··· MATERIAL FOR THIS EXERCISE ···

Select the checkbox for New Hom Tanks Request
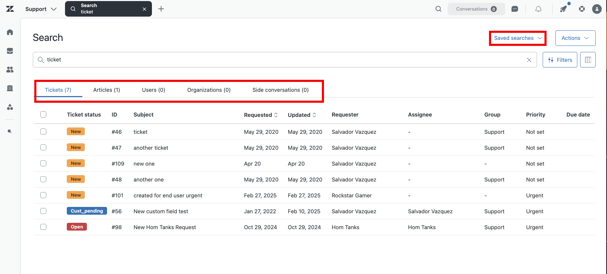Viewport: 607px width, 274px height. coord(43,227)
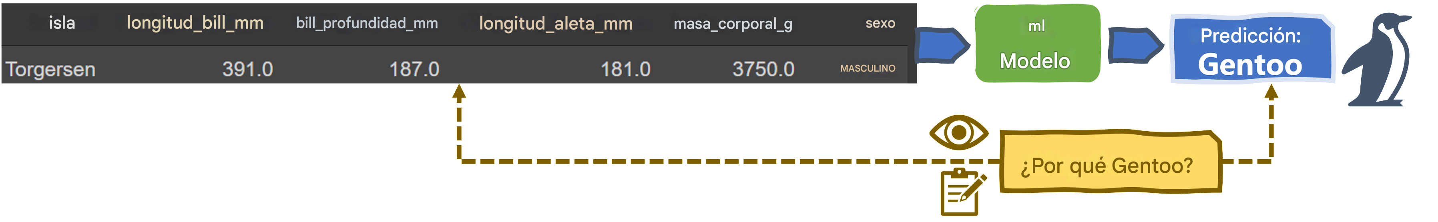Click the yellow ¿Por qué Gentoo? box
1438x222 pixels.
[1110, 162]
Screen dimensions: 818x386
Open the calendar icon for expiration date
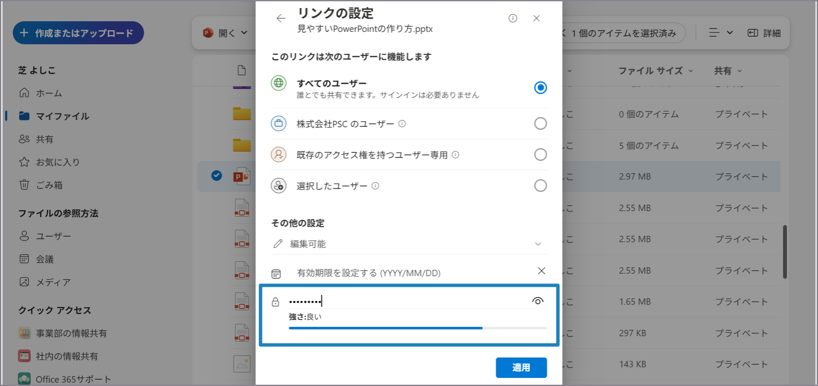coord(276,274)
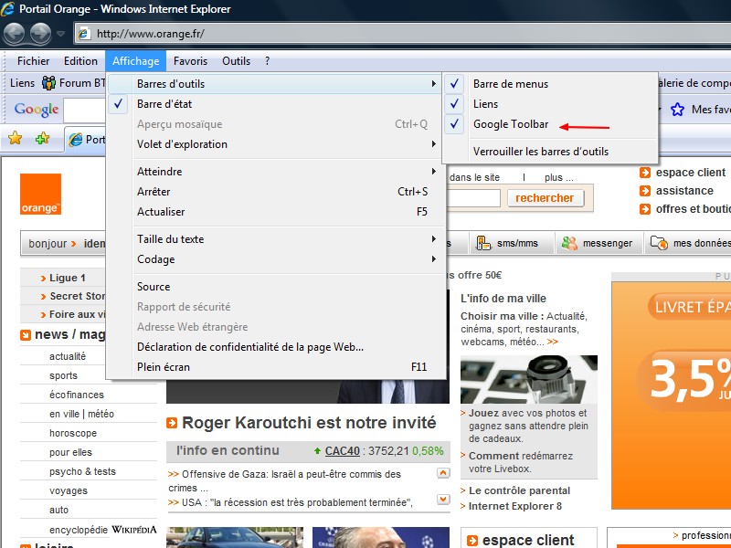The width and height of the screenshot is (731, 548).
Task: Open the Forum BT link icon in Links bar
Action: pos(48,83)
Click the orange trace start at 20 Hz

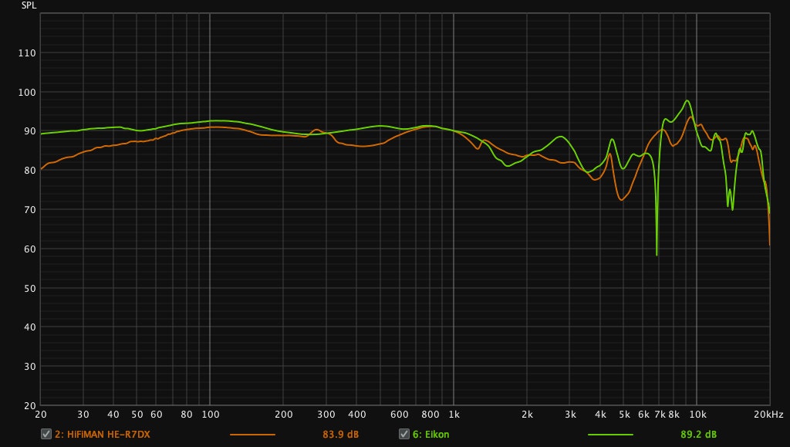point(42,169)
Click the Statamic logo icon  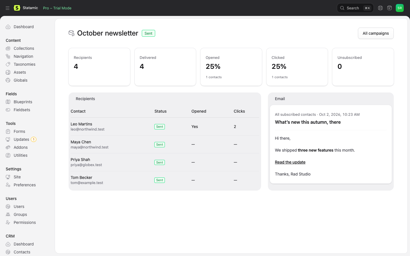coord(17,8)
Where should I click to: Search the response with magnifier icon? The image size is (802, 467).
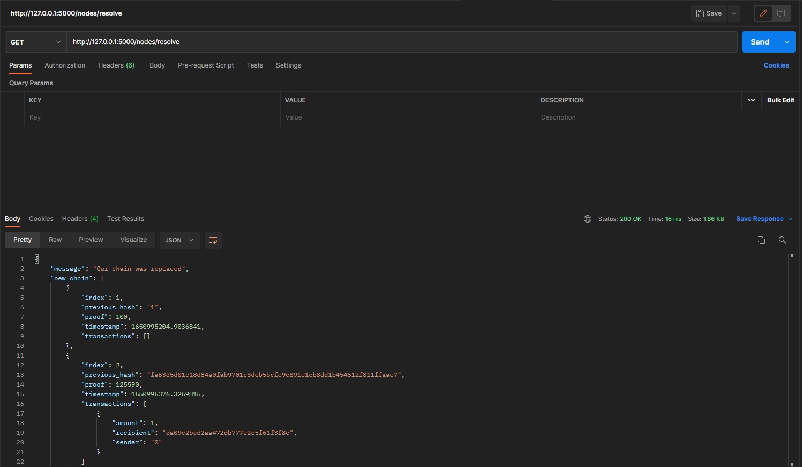coord(782,240)
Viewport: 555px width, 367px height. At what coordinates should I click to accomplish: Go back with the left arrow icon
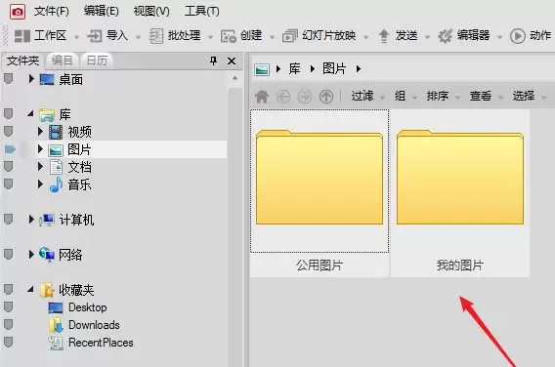point(283,97)
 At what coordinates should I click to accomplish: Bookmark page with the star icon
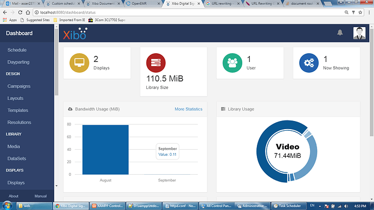coord(360,12)
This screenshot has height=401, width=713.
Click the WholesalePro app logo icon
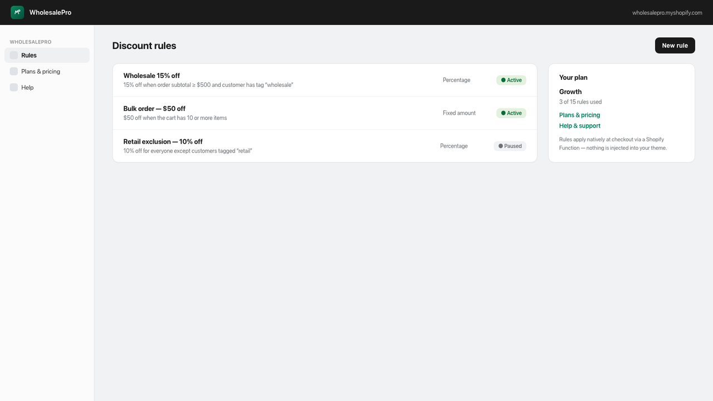click(17, 12)
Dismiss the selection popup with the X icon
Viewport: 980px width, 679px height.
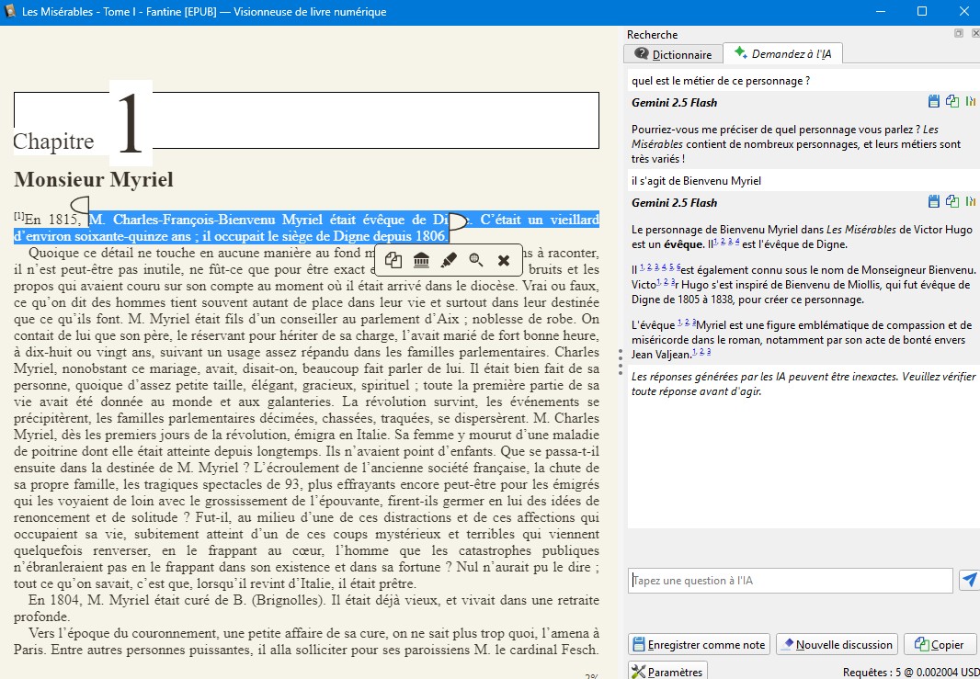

···

INSTRUCTIONS TO FOLLOW | Exactly the lines from the one with "This screenshot has height=401, width=713." through the end of the listing above are to be repeated, with no pictures.

ANSWER FOR THE TASK |
This screenshot has height=401, width=713.
Click the WholesalePro app logo icon
click(17, 12)
Dismiss the selection popup with the X icon
Viewport: 980px width, 679px height.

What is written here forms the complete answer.